The task →
Below are the records; repeat them in full, exactly.

Material for this exercise →
^^^^^^^^^^^^^^^^
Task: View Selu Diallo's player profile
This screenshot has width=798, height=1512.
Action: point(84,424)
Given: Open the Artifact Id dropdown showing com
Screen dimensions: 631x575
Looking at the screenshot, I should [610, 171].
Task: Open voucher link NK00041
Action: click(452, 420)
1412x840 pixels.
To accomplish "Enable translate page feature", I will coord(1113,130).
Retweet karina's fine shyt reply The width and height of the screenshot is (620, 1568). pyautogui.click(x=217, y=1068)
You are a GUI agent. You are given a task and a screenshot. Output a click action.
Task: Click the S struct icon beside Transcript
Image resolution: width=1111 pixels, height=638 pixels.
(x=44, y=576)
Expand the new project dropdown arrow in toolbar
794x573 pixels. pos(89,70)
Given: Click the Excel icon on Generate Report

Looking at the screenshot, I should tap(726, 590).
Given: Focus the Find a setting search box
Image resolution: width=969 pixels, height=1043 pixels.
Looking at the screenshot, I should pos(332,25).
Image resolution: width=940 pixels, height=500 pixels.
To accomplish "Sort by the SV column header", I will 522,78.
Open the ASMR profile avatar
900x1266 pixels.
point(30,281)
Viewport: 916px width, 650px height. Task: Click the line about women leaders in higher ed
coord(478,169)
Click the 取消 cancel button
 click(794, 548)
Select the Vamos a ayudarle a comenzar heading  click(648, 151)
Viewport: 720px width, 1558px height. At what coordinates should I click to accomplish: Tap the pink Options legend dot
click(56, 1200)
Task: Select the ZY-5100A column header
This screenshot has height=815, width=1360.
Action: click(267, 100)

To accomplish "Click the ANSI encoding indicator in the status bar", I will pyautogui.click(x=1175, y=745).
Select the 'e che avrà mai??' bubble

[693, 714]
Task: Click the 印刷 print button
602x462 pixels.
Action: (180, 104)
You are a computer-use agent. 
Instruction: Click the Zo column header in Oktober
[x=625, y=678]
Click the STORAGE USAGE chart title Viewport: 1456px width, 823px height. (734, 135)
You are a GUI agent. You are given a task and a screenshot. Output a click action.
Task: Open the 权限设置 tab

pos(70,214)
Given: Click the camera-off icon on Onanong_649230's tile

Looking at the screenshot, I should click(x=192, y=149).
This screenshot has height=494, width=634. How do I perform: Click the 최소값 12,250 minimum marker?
^^^^^^^^^^^^^^^^
Output of the exercise →
Task: View Selu Diallo's player profile
This screenshot has width=798, height=1512.
Action: point(84,424)
Given: Open the Artifact Id dropdown showing com
Screen dimensions: 631x575
Looking at the screenshot, I should [610, 171].
Task: Open voucher link NK00041
Action: click(452, 420)
1412x840 pixels.
To accomplish "Enable translate page feature", I will coord(1113,130).
Retweet karina's fine shyt reply The width and height of the screenshot is (620, 1568). pyautogui.click(x=217, y=1068)
You are a GUI agent. You are given a task and a screenshot. Output a click action.
Task: Click the S struct icon beside Transcript
Image resolution: width=1111 pixels, height=638 pixels.
(x=44, y=576)
Expand the new project dropdown arrow in toolbar
794x573 pixels. pos(89,70)
Given: Click the Excel icon on Generate Report

Looking at the screenshot, I should tap(726, 590).
Given: Focus the Find a setting search box
Image resolution: width=969 pixels, height=1043 pixels.
Looking at the screenshot, I should pos(332,25).
Image resolution: width=940 pixels, height=500 pixels.
To accomplish "Sort by the SV column header", I will 522,78.
Open the ASMR profile avatar
900x1266 pixels.
point(30,281)
Viewport: 916px width, 650px height. Task: Click the line about women leaders in higher ed
coord(478,169)
Click the 取消 cancel button
 click(794, 548)
Select the Vamos a ayudarle a comenzar heading  click(648, 151)
Viewport: 720px width, 1558px height. At what coordinates should I click to accomplish: Tap the pink Options legend dot
click(56, 1200)
Task: Select the ZY-5100A column header
This screenshot has height=815, width=1360.
Action: click(267, 100)

To accomplish "Click the ANSI encoding indicator in the status bar", I will pyautogui.click(x=1175, y=745).
Select the 'e che avrà mai??' bubble

[693, 714]
Task: Click the 印刷 print button
602x462 pixels.
Action: (180, 104)
You are a computer-use agent. 
Instruction: Click the Zo column header in Oktober
[x=625, y=678]
Click the STORAGE USAGE chart title Viewport: 1456px width, 823px height. (734, 135)
You are a GUI agent. You are given a task and a screenshot. Output a click action.
Task: Open the 权限设置 tab

pos(70,214)
Given: Click the camera-off icon on Onanong_649230's tile

Looking at the screenshot, I should click(x=192, y=149).
This screenshot has height=494, width=634. How do I perform: Click the 최소값 12,250 minimum marker?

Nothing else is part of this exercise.